Legal experts told The Intercept they were shocked to learn about the scale of the ICREACH system and are concerned that law enforcement authorities might use it for domestic investigations that are not related to terrorism.
“To me, this is extremely troublesome,” said Elizabeth Goitein, co-director of the Liberty and National Security Program at the New York University School of Law’s Brennan Center for Justice. “The myth that metadata is just a bunch of numbers and is not as revealing as actual communications content was exploded long ago—this is a trove of incredibly sensitive information.”
Ever since former NSA contractor Edward Snowden began disclosing secrets on the spy agency’s activities, the NSA has argued that its mission and its methods are vital to national security. However, a number of critics, including quite a few on Capitol Hill, question whether the NSA goes too far in spying on American citizens.
From the Washington Post:
…the Obama administration told a federal judge that even after the disclosures of Edward Snowden, a legal battle over the National Security Agency’s domestic surveillance program poses a grave threat to national security. A declaration by acting Deputy NSA Director Frances Fleisch argues that litigating a constitutional challenge from the Electronic Frontier Foundation could reveal operational details of NSA surveillance programs, tipping off terrorists to the best ways to evade detection.
Fleisch’s argument suggests that the agency expects the American people to simply trust it to use its vast spying powers responsibly without meaningful public oversight. That’s not how domestic surveillance is supposed to work.

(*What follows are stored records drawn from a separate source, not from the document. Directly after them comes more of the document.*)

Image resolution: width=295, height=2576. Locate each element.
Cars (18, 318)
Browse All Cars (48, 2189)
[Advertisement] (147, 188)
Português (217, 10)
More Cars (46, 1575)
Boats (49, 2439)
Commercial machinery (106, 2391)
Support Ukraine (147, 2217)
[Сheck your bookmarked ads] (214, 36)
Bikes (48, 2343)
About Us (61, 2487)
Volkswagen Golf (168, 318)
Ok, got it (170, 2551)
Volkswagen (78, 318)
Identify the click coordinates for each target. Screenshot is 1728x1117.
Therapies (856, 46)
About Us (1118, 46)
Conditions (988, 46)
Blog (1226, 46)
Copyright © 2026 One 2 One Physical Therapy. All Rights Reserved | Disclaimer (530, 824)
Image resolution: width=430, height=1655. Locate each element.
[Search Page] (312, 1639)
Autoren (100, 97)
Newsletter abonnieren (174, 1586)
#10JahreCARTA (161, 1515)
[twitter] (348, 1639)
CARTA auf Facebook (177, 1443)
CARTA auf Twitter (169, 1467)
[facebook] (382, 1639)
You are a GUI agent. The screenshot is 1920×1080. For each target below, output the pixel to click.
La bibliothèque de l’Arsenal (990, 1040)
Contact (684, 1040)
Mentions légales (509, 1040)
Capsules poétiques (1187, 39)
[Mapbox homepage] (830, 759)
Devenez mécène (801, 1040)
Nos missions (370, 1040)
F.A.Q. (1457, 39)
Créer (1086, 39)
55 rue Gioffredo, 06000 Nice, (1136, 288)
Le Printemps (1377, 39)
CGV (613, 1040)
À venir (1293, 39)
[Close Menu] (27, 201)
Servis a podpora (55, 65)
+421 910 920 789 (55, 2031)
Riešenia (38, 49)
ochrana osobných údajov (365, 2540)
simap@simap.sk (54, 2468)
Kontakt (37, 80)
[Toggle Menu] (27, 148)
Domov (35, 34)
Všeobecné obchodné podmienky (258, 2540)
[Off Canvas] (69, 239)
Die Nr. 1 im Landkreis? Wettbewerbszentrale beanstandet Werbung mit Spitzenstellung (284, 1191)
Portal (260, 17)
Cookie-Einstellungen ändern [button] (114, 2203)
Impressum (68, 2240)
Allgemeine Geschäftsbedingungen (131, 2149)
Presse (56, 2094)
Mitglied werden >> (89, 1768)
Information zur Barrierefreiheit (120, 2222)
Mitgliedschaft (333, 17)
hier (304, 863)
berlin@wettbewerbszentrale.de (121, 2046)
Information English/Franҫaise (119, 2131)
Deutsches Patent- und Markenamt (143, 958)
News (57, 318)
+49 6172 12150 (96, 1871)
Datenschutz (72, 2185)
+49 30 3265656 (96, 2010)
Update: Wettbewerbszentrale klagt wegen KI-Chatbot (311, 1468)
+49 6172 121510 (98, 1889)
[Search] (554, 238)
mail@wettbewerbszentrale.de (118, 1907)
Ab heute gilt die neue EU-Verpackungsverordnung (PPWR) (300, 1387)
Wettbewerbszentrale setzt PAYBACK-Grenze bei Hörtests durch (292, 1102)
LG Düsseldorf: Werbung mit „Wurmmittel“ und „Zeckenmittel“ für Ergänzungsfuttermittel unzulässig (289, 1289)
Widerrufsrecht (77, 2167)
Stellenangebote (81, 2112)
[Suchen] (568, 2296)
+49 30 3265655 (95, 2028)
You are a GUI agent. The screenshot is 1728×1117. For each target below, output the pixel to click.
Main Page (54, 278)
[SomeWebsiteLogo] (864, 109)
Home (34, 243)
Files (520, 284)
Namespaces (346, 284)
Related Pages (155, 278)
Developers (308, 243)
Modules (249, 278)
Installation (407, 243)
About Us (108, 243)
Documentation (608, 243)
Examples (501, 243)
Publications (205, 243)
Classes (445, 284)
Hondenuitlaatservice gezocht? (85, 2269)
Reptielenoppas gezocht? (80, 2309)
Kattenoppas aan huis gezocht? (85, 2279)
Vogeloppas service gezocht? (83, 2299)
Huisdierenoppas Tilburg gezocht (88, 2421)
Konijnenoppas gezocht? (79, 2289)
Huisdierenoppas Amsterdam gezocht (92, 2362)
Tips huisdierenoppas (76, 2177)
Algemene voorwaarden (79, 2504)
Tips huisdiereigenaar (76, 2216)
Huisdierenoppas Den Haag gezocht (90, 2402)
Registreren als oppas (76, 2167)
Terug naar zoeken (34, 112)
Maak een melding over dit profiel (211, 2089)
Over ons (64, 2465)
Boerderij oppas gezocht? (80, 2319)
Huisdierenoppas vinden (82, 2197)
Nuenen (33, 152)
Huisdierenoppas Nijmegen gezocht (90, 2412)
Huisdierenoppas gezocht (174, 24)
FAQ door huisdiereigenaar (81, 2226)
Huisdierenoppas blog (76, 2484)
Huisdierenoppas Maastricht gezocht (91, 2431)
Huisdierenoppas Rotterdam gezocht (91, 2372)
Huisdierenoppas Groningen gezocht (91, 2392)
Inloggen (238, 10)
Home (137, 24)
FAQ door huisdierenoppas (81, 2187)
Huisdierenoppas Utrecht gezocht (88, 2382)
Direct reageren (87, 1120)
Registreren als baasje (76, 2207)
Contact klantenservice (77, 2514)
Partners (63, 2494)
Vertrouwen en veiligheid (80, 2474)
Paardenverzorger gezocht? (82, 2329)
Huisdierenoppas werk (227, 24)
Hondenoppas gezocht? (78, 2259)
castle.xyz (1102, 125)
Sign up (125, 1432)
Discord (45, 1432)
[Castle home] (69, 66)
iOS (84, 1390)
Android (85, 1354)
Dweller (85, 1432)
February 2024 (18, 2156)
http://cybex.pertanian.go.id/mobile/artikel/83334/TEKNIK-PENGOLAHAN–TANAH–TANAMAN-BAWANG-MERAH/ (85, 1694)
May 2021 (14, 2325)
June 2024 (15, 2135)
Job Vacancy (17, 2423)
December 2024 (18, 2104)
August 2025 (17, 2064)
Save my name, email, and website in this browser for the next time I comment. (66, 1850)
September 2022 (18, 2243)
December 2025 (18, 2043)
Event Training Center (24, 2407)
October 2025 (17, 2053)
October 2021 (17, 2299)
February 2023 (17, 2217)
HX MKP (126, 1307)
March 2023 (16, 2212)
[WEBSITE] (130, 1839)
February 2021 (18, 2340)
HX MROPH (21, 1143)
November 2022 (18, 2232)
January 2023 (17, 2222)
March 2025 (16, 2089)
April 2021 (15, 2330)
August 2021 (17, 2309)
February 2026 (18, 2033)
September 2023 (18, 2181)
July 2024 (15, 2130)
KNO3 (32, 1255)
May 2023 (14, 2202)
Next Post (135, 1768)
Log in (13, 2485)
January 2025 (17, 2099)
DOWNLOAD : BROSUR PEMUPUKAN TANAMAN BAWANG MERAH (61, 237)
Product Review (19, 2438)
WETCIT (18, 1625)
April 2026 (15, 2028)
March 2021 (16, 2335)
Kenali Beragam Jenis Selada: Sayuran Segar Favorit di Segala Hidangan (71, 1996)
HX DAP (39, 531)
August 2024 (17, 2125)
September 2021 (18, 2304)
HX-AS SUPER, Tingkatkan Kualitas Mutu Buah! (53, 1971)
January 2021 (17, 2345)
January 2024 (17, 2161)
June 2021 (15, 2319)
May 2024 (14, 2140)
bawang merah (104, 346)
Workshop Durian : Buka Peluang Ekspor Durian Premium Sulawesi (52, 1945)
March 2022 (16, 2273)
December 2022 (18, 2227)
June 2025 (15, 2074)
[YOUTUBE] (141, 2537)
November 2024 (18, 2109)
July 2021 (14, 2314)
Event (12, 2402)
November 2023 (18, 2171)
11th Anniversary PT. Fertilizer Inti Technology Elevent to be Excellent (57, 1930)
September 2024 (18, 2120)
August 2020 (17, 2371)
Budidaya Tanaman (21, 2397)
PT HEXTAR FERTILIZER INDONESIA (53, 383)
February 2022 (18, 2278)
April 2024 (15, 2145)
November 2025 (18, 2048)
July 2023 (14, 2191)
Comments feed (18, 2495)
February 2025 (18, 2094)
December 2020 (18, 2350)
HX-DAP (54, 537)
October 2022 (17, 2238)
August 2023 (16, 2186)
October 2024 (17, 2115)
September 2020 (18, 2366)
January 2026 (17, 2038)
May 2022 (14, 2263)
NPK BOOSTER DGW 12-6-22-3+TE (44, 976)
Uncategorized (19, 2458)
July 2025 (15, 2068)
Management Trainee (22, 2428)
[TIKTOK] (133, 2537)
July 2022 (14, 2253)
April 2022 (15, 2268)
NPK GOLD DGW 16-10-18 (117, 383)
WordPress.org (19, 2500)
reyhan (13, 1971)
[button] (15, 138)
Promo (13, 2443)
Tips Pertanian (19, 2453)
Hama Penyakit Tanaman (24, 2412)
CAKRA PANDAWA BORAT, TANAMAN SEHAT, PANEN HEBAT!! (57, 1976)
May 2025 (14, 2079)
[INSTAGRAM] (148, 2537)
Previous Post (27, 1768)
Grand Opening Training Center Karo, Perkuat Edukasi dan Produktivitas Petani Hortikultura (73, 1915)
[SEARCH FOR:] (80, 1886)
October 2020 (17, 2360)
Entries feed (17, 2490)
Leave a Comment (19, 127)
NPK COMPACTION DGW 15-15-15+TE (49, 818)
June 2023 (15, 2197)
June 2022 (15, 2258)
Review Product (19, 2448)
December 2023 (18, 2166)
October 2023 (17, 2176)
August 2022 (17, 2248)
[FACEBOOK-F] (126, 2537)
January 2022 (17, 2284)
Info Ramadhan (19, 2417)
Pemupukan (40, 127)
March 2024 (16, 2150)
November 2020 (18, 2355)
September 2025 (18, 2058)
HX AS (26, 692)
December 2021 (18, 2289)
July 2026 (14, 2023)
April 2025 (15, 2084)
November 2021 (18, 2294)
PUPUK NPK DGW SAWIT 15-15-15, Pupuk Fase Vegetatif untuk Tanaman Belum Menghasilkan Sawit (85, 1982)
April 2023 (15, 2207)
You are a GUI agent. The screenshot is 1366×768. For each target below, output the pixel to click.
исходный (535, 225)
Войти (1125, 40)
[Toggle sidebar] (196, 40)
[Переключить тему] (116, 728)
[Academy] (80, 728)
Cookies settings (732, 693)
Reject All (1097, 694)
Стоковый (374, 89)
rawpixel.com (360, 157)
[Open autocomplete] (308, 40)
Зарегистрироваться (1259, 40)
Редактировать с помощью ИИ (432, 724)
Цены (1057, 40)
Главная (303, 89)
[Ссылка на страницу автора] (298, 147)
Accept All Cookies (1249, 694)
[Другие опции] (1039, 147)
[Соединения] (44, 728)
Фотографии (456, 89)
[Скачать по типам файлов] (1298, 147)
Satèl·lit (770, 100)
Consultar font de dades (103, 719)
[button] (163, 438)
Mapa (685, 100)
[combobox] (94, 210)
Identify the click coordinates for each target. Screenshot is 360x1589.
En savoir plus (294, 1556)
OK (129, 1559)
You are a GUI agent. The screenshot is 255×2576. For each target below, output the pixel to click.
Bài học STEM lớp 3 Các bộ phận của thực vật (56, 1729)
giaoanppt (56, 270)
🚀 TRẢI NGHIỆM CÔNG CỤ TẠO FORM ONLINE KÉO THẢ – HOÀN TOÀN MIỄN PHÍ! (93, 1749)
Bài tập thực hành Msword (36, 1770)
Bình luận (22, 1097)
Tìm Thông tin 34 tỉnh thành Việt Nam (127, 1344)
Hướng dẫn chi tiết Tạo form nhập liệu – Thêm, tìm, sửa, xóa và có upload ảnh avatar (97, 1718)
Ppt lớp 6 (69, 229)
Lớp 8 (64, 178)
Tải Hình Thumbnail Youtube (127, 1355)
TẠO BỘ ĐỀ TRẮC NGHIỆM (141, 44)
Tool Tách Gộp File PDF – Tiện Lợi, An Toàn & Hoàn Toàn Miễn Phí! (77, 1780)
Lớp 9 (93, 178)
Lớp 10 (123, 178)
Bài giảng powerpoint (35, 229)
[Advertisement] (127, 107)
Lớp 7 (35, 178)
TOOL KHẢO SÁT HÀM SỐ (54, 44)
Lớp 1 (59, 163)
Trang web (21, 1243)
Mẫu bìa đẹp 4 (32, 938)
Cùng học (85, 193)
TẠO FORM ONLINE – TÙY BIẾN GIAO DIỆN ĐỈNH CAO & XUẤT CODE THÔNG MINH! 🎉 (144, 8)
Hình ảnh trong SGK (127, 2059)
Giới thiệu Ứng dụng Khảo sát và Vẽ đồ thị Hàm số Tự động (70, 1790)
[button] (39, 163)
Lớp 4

Traditionally, domestic surveillance powers were held by law enforcement agencies, not the NSA. And the existence of the spying powers were not secret. Everyone knows that the FBI and local police departments have the power to compel telecommunications companies to disclose their customers’ communications. But first they must get a warrant, supported by probable cause, from a judge. That oversight gives Americans confidence that domestic surveillance powers won’t be abused.